**Work instruction**
Every line from the one bearing "Task: Open the Computed tab in sidebar" through the last line of the entries should be printed exactly, with no other output.

**Entries shown**
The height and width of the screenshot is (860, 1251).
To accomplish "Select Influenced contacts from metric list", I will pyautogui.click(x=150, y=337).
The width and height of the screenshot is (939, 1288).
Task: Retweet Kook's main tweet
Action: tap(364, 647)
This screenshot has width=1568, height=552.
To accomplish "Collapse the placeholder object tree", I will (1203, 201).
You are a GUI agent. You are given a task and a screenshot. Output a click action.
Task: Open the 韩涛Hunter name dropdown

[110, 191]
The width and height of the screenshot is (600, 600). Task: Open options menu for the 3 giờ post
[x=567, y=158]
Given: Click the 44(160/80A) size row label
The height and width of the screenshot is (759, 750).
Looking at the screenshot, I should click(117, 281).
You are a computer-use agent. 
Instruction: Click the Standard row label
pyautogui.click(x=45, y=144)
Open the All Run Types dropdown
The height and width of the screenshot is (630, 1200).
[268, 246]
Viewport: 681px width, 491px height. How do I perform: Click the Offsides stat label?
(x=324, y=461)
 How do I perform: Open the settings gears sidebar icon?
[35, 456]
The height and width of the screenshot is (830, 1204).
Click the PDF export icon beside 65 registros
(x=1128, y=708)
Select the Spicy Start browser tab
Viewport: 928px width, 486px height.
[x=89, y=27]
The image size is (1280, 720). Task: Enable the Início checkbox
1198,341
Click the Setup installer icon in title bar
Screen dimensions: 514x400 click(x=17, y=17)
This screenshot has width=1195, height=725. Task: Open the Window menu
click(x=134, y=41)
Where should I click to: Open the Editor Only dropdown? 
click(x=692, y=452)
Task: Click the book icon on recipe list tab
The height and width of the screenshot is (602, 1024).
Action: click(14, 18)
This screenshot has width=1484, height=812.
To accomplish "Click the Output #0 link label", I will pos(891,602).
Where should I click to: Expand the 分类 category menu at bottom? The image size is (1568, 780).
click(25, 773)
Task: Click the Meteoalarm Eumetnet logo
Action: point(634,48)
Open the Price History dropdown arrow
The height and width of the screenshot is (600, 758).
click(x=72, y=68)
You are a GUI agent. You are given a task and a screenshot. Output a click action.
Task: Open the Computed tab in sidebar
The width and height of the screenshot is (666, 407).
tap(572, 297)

**Solution to the exercise**
Task: Open the Computed tab in sidebar
The width and height of the screenshot is (666, 407).
tap(572, 297)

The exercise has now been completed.